Por Ricardo Melo/Folha de São Paulo
Teve ares de tragicomédia a manifestação de sábado (1º) na avenida Paulista, em São Paulo. Seus objetivos democráticos foram resumidos nas faixas exibidas. "Impugnação ou intervenção militar"; "A maior fraude da história"; "Impeachment já". Hoje transformado em cordeiro devidamente emasculado, um artista exigia aos brados uma recontagem de votos. Que o ato tenha ocorrido na véspera do Dia de Finados compõe uma daquelas coincidências autoexplicativas.
Assiste-se a um espetáculo curioso desde a eleição. É como se Dilma Rousseff não tivesse ganho. Na ausência de votos, setores da oposição parecem levar a sério o mantra de Carlos Lacerda, transformado em estribilho pelas viúvas do golpismo. O político sugestivamente apelidado de corvo dizia mais ou menos isso a adversários: "Não pode ser candidato; se for candidato, não pode se eleger; se for eleito, não pode tomar posse; se tomar posse, não pode governar".
Descontada a falta de originalidade – nada como o passado quatro estrelas–, a coreografia dos derrotados é sugestiva. O pedido de recontagem de votos feito pelo PSDB nem sequer merece comentários. Demonstrassem os tucanos tanta celeridade para investigar seus próprios e verdadeiros esqueletos, certamente o país já estaria melhor.
A outra "novidade" é a articulação para desencavar uma emenda estacionada na Câmara desde 2006 sobre a aposentadoria de ministros do Supremo Tribunal Federal, a "PEC da bengala". Pela regra atual, a idade limite para o cargo é de 70 anos. Feitas as contas, de repente, não mais que de repente (com oito anos de atraso!), a oposição "descobriu" que o governo Dilma terá a chance de nomear cinco novos ministros da corte.
Ponha-se de lado a acusação implícita de que o Planalto pretende domesticar o Judiciário. Isso seria baixaria, e a turma fraca de urna é incapaz de crítica tão vil... Esqueça-se também que o Supremo protagonizou no dito mensalão episódios de envergonhar figuras como Sobral Pinto e mesmo Tancredo Neves, caso ainda vivos. Detalhe: vários ministros indicados pelo próprio governo petista endossaram condenações de réus na AP 470.
Fica evidente a vontade de fatias oposicionistas de achar qualquer atalho para concretizar o rito lacerdista. Sorte que vivemos outra conjuntura, o povo não é bobo e falta aos candidatos a golpista alguém com a esperteza de um Lacerda. Por mais que tente ocupar espaço parecido e vender gato por lebre, Aécio Neves sai como um dos grandes perdedores. Derrotado em seus dois estados do coração –Minas Gerais e Rio, não necessariamente nesta ordem– e humilhado mesmo em Pernambuco de Eduardo Campos, foi salvo de um vexame maior, olha só, pelo volume morto de Alckmin. Num partido de caciques emplumados, é fácil enxergar quem triunfou na oposição.

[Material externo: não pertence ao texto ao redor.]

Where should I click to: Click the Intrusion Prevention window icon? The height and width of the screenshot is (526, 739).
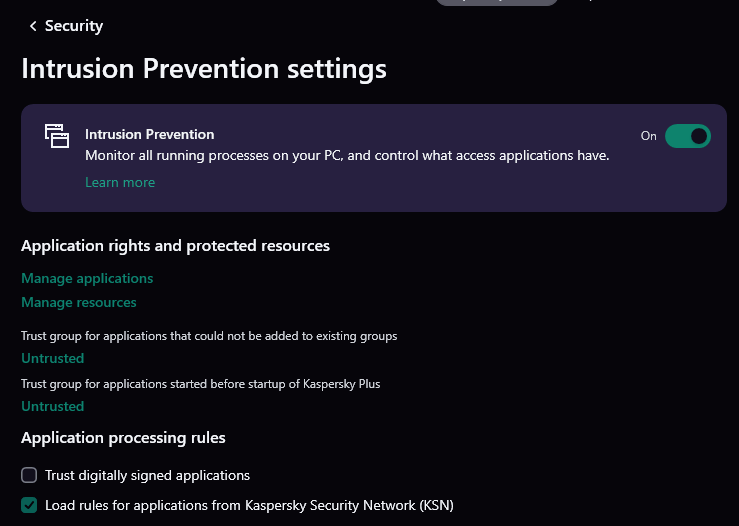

Em benefício da dúvida, recomenda-se esperar a poeira baixar antes de prognósticos definitivos. O novo mandato de Dilma Rousseff promete uma luta ainda mais renhida pelo poder. A seu favor, o PT tem a vitória indiscutível nas urnas e uma série de realizações no campo social. Contra o partido, há as dificuldades econômicas reconhecidas por todos, um Congresso sempre cheio de surpresas e fraturas internas que cobram uma dedetização profunda baseada na Justiça. Nada impossível de superar, bem entendido. Desde que a luz do dia ilumine as sombras de negociatas com as elites de plantão.
Ricardo Melo, 59, é jornalista. Na Folha, foi editor de 'Opinião', editor da 'Primeira Página', editor-adjunto de 'Mundo', secretário-assistente de Redação e produtor-executivo do 'TV Folha', entre outras funções. Também foi chefe de Redação do SBT (Sistema Brasileiro de Televisão), editor-chefe do 'Diário de S. Paulo', do 'Jornal da Band' e do 'Jornal da Globo'. Na juventude, foi um dos principais dirigentes do movimento estudantil 'Liberdade e Luta' ('Libelu'), de orientação trotskista.